Тут она наконец вспомнила. Лицо сразу стало напряженным и злым.
— Как вы можете?! Следить за людьми, за каждым их шагом, даже когда они отдыхают, а потом принимаете серьезный вид и шантажируете. Я знаю, чьи это проделки! Чего вы хотите? Я люблю Игоря и выйду за него замуж. Назло вам всем!
В принципе пока этого мне достаточно, остальные данные я хорошо помню из книги.
— В этом я сильно сомневаюсь.
— Не сомневайтесь!
— Тем не менее сомневаюсь, потому как Игоря Игнатьева уже нет в живых.
Поначалу она не поняла, а когда смысл сказанного дошел до ее сознания, мне пришлось поволноваться. В кухне я набрал стакан воды, в ванной нашел в аптечке нашатырный спирт, привел женщину кое-как в чувство, дал напиться, оставил повестку с вызовом на утро следующего дня и выскочил на улицу. Причем в самый раз, потому что почти одновременно к дому подъехала черная «Волга» и из нее вышел мужчина, встречавший Ингу в аэропорту.
Я вернулся в отдел поздно, однако меня ждали. Я доложил результаты поездки. Начальник согласился, что убитый скорее всего Игорь Игнатьев. Только уверенности здесь недостаточно, нужно документальное подтверждение, а для этого надо ехать к нему на квартиру. Из сочинской «амбарной» книги основные данные известны: Игнатьев Игорь Петрович, 1932 года рождения, холост, художник-фотограф, проживает на Большой Пушкарской улице.
Поехали втроем — молодой оперативник Юра Круглов, Виталий и я. Нашли ночного дворника, поднялись на четвертый этаж. Для порядка несколько раз позвонили в квартиру, разумеется, безрезультатно. Ключ, найденный при убитом, ко входной двери не подошел.

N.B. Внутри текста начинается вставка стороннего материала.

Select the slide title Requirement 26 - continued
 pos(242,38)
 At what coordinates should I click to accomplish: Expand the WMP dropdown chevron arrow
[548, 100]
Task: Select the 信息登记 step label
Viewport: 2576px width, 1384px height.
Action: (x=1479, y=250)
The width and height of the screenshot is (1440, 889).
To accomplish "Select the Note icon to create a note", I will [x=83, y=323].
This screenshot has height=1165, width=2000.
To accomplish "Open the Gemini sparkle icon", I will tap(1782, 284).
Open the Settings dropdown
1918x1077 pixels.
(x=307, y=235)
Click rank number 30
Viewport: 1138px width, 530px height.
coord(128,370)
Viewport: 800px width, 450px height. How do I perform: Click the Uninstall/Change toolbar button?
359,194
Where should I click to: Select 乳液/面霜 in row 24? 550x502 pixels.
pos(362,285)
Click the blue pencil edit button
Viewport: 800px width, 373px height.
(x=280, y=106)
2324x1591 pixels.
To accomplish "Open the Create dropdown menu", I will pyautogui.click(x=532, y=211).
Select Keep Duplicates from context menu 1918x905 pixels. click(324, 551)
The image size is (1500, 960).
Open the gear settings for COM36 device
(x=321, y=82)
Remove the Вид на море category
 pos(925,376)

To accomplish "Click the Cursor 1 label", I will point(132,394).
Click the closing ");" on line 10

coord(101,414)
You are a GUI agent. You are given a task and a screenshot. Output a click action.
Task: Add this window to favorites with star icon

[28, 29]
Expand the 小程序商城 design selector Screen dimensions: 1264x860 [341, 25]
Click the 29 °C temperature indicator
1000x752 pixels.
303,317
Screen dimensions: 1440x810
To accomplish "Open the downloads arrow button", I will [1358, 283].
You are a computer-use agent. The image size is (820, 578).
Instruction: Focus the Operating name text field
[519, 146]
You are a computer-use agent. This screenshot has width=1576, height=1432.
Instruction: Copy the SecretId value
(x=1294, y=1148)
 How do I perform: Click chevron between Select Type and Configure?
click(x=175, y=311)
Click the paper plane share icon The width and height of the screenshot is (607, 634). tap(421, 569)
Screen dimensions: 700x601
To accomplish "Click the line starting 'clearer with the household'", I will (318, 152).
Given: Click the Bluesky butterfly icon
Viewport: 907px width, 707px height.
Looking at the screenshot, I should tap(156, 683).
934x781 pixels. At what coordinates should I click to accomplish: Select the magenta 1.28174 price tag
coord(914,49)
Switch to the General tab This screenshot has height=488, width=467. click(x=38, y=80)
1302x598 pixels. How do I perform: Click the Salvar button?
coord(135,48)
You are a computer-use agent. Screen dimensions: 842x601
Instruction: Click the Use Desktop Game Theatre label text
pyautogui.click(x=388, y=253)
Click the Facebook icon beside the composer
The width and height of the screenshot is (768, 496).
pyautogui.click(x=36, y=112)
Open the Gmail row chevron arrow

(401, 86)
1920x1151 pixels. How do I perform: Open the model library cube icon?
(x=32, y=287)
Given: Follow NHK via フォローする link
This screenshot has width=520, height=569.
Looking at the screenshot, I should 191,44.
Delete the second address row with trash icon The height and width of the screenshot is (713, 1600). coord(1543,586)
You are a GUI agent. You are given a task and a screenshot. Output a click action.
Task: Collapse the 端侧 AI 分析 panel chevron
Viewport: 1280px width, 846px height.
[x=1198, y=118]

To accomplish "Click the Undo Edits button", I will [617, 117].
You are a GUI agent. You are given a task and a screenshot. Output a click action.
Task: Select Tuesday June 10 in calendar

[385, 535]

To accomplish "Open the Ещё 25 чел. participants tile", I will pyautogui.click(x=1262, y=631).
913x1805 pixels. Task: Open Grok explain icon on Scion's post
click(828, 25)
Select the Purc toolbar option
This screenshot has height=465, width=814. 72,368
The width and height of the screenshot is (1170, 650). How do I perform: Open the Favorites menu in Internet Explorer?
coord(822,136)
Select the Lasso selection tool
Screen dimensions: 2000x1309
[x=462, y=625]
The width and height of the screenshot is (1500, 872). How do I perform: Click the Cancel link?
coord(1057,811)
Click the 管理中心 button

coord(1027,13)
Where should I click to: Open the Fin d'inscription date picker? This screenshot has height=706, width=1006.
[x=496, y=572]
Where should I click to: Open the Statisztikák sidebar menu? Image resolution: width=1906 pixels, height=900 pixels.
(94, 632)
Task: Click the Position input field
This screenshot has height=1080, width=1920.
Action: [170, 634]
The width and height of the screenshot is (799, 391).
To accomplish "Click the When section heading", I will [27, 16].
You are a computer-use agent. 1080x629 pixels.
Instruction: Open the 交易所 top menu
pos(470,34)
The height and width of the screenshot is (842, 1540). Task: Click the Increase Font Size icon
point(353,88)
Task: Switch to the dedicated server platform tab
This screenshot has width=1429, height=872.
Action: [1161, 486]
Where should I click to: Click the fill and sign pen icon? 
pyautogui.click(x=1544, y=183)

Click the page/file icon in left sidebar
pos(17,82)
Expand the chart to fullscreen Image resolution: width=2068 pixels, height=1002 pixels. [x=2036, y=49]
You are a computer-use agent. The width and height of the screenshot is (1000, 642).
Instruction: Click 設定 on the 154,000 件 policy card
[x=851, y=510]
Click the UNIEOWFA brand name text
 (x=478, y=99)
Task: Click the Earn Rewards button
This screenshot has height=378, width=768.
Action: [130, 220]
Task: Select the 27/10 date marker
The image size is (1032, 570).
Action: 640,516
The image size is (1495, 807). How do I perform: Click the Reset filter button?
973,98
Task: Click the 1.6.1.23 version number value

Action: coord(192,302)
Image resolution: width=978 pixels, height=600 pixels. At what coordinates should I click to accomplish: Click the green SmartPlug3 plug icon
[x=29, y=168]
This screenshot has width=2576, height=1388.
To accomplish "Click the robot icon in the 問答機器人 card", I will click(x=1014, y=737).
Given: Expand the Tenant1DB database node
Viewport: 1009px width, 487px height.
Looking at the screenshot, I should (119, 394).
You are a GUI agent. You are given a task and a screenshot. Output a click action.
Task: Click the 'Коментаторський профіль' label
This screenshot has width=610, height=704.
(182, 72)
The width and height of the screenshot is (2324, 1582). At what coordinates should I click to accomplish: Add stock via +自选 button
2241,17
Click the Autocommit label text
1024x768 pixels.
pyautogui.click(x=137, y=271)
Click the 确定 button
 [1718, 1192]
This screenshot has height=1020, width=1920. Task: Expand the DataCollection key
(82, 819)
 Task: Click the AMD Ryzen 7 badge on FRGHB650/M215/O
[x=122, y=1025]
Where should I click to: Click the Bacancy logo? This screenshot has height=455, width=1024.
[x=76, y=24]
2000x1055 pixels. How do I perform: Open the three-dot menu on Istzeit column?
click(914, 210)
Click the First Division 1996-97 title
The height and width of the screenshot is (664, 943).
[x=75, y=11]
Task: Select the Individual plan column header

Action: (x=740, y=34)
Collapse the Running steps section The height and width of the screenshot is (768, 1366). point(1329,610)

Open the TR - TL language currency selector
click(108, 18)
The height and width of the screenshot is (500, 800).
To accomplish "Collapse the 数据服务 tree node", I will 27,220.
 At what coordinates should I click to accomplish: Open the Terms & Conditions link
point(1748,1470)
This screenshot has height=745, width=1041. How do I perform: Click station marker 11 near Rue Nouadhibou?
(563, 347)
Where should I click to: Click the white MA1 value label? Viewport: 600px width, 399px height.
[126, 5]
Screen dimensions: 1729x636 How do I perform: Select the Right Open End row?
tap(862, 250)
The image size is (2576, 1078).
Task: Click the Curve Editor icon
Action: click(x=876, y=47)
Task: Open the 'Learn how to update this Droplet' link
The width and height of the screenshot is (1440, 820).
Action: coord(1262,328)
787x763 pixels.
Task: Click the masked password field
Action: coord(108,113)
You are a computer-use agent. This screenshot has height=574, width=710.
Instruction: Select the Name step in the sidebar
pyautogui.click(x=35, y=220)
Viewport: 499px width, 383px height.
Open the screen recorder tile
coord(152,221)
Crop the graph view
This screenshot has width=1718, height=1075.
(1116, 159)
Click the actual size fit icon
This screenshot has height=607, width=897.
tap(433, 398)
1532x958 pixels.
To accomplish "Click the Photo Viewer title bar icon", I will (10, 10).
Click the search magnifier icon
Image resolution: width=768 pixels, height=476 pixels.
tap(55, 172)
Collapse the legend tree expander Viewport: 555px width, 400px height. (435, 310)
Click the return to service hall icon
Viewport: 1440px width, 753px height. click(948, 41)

Квартира была однокомнатная. В маленькой прихожей во встроенном шкафу висели коричневое пальто под замшу, бежевая болонья, темный териленовый плащ. В карманах пальто и болоньи не было ничего, кроме разменной монеты и старых автобусных билетов; зато в плаще оказались газета «Черноморская здравница» за четырнадцатое ноября и авиабилет на рейс Адлер — Ленинград за то же число.
На верхней полке шкафа коричневая шапка-ушанка, внизу несколько пар ботинок и два красивых немецких чемодана на «молниях»: в них курортные вещи, белье, туалетные принадлежности. Похоже, хозяин после приезда чемоданы не открывал. В углу одного из них я обнаружил пакет, завернутый в плотную бумагу черного цвета, через которую явственно прощупываются бобины с фотопленкой.
В светлой жилой комнате особенно заметна пыль, которой хватало и в прихожей. Интерьер здесь самый обычный: полированный мебельный гарнитур, на полу ворсистый ковер, на стене эстамп со львами и гипсовая маска Будды. В комбинированном шкафу полный набор музыкальной техники: магнитофон, проигрыватель, приемник, а также посуда, книги, несколько толстых фотоальбомов. На журнальном столике стоят пустая бутылка киндзмараули и рюмка со следами губной помады. В телефонной тумбочке — алфавитка с телефонами, старые газеты, письма, платежные квитанции.